Boosting the capacity and stability of a MoO(3) cathode via valence regulation and polypyrrole coating for a rechargeable Zn ion battery

Molybdenum trioxide (MoO(3)) is emerging as a hugely competitive cathode material for aqueous zinc ion batteries (ZIBs) for its high theoretical capacity and electrochemical activity. Nevertheless, owing to its undesirable electronic transport capability and poor structural stability, the practical capacity and cycling performance of MoO(3) are yet unsatisfactory, which greatly blocks its commercial use. In this work, we report an effective approach to first synthesise nanosized MoO(3−x) materials to provide more active specific surface areas, while improving the capacity and cycle life of MoO(3) by introducing low valence Mo and coated polypyrrole (PPy). MoO(3) nanoparticles with low-valence-state Mo and PPy coating (denoted as MoO(3−x)@PPy) are synthesized via a solvothermal method and subsequent electrodeposition process. The as-prepared MoO(3−x)@PPy cathode delivers a high reversible capacity of 212.4 mA h g(−1) at 1 A g(−1) with good cycling life (more than 75% capacity retention after 500 cycles).
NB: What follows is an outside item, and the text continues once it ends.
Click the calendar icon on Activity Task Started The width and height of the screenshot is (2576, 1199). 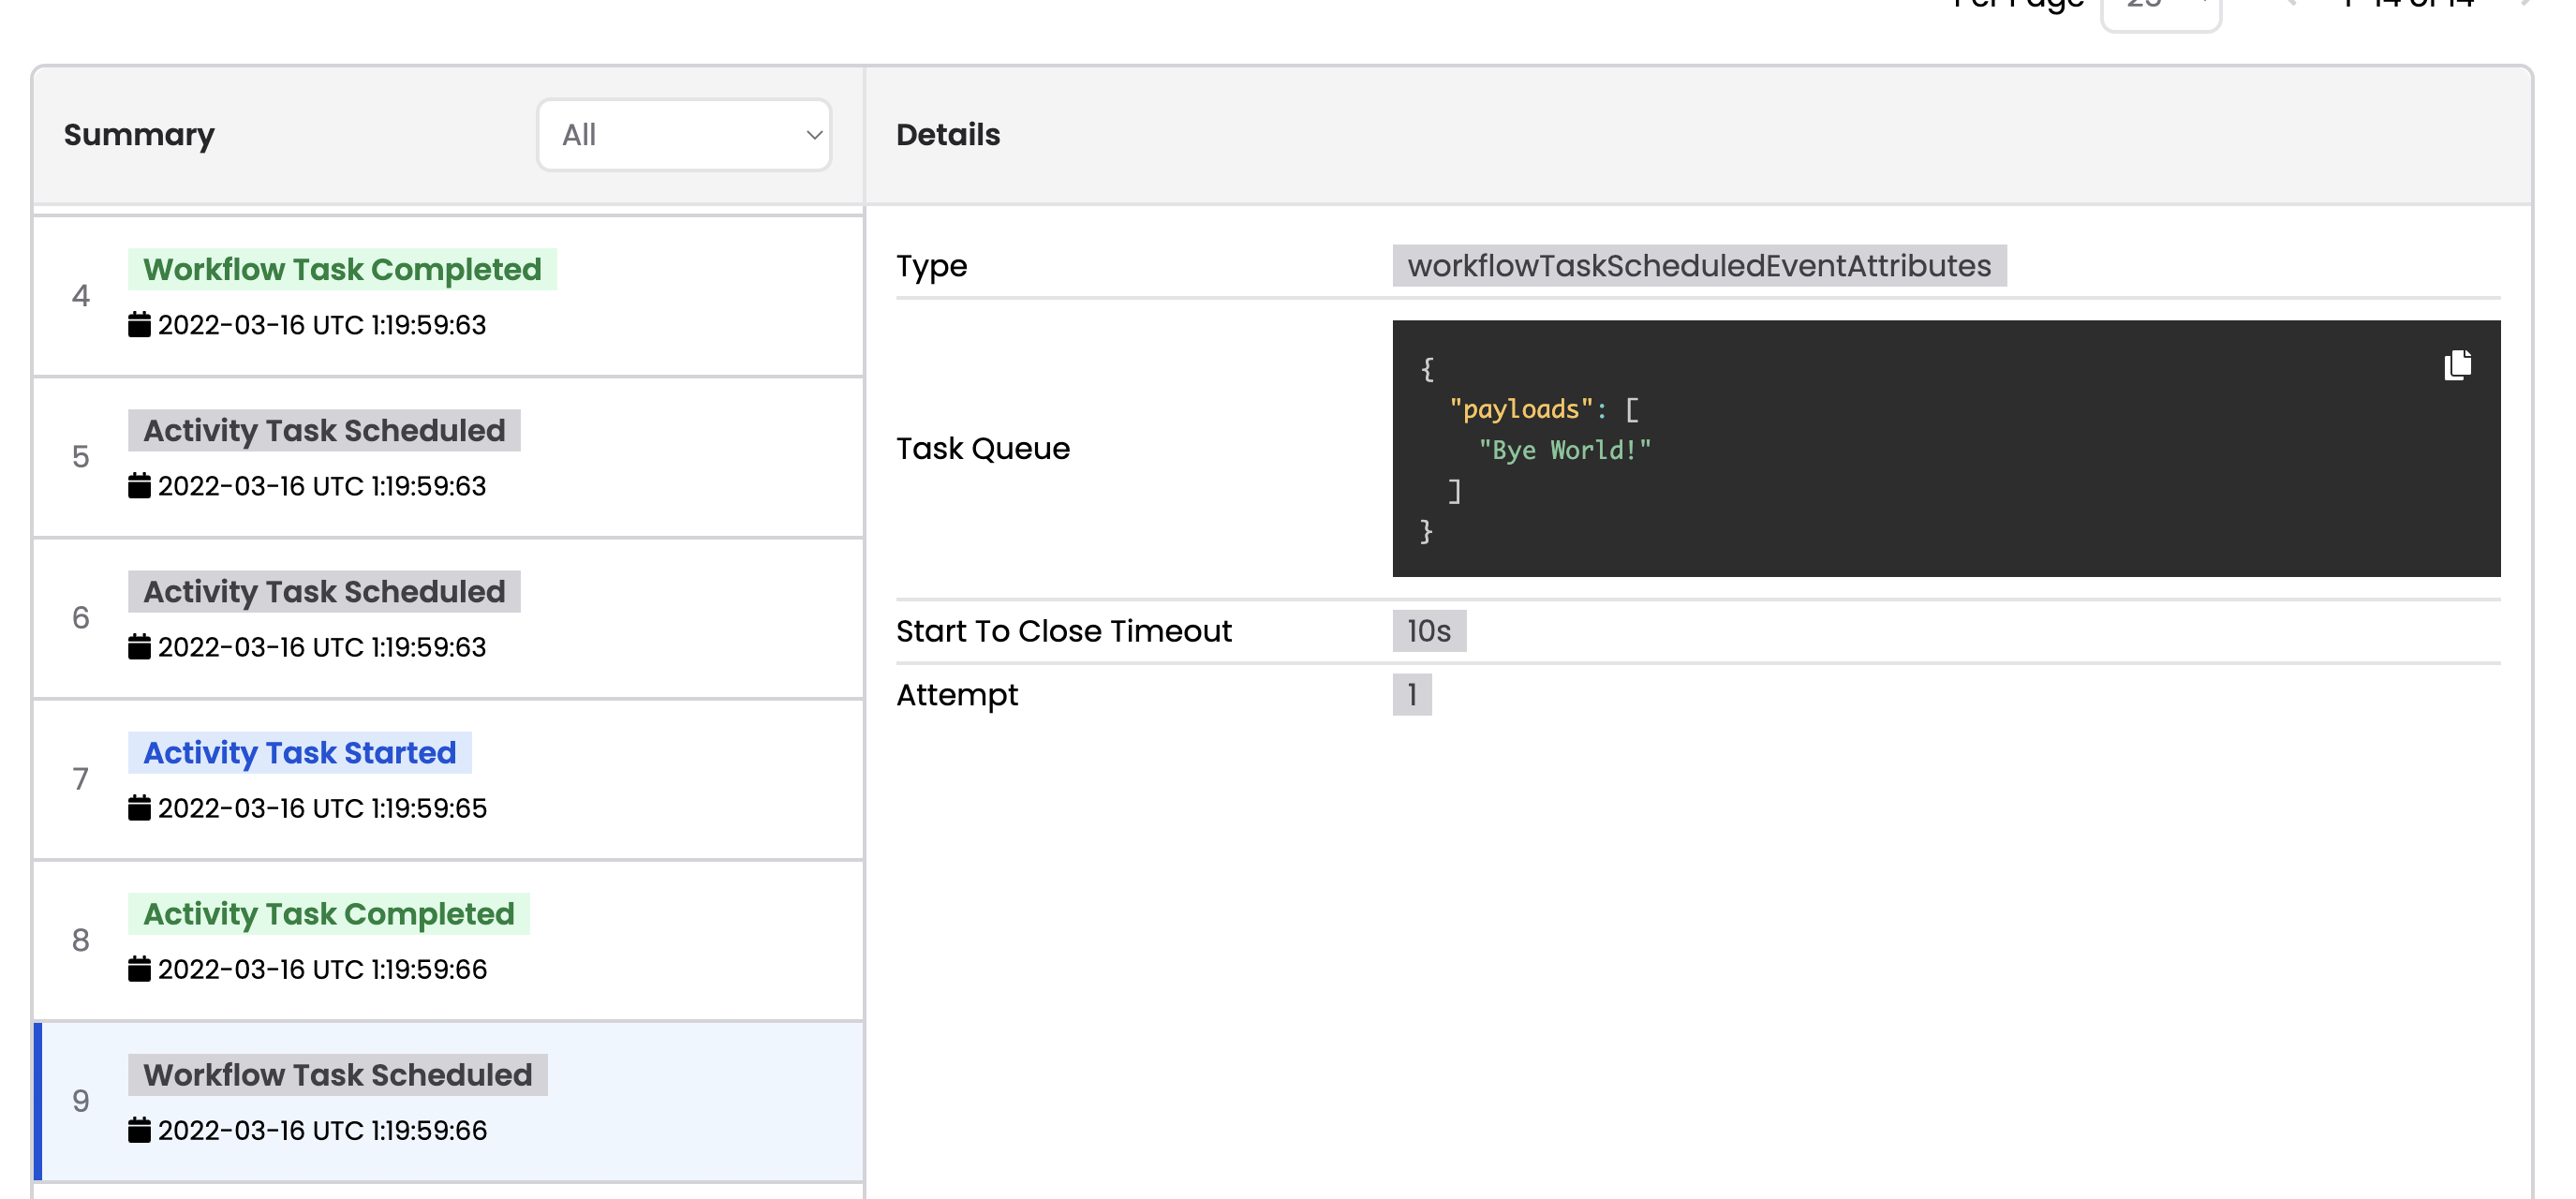click(140, 808)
In contrast, the original commercial MoO(3) sample only obtains a capacity of 99.3 mA h g(−1) at 1 A g(−1), and a cycling stability of 10% capacity retention over 500 cycles. Additionally, the fabricated Zn//MoO(3−x)@PPy battery obtains a maximum energy density of 233.6 W h kg(−1) and a power density of 11.2 kW kg(−1). Our results provide an efficient and practical approach to enhance commercial MoO(3) materials as high-performance cathodes for AZIBs.